Но воображение ограничено действительностью - нельзя представить себе
несуществующего; воображению нужны вещи, виды, числа, планеты и необходимая
логическая связь между ними. Оно не может броситься в бездну и отвергнуть
реальные понятия. У воображения есть горизонты, оно стремится охватить и
конкретизировать все, что способно вместить.

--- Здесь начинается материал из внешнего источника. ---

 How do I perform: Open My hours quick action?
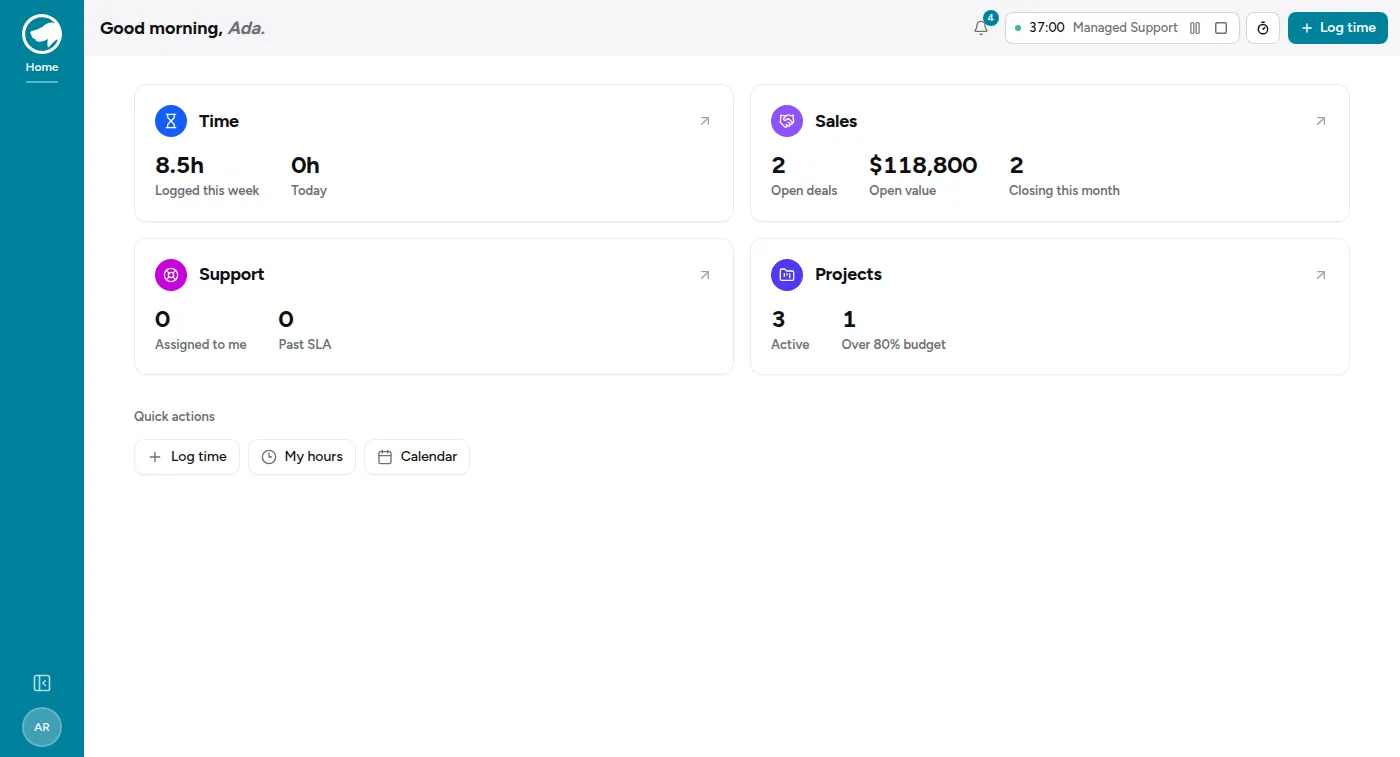click(x=302, y=457)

Воображение поэтическое странствует и преображает вещи, наполняет их
особым, сугубо своим смыслом и выявляет связи, которые даже не
подозревались, но всегда, всегда, всегда оно явно и неизбежно оперирует
явлениями действительности. Оно остается в рамках человеческой логики,
контролируемое рассудком, с которым не в силах порвать. Его творческий
процесс предполагает организацию и ограничение. Это воображение придумало
четыре стороны света, это оно открыло причинную связь вещей; но оно никогда
не могло погрузить руки в пылающий жар алогизма и безрассудности, где
рождается вольное и ничем не скованное вдохновение. Воображение - это первая
ступень и основание всей поэзии. С его помощью поэт воздвигает башню против
стихий и тайн. Он неприступен, он распоряжается - и его слушают. Но от него
почти всегда ускользают самые чудесные птицы и самые чистые лучи. Очень
трудно "поэту от воображения" (назовем его так) достигнуть сильного
поэтического переживания. Здесь не поможет стихотворная техника. Можно
достичь той сугубой романтической музыкальной взволнованности, которая почти
всегда отъединена от глубокого духовного чувства, но волнения поэтического,
чистого, бессознательного,, безудержного, поэзии безусловной со своими
собственными, только что созданными законами - конечно, нет.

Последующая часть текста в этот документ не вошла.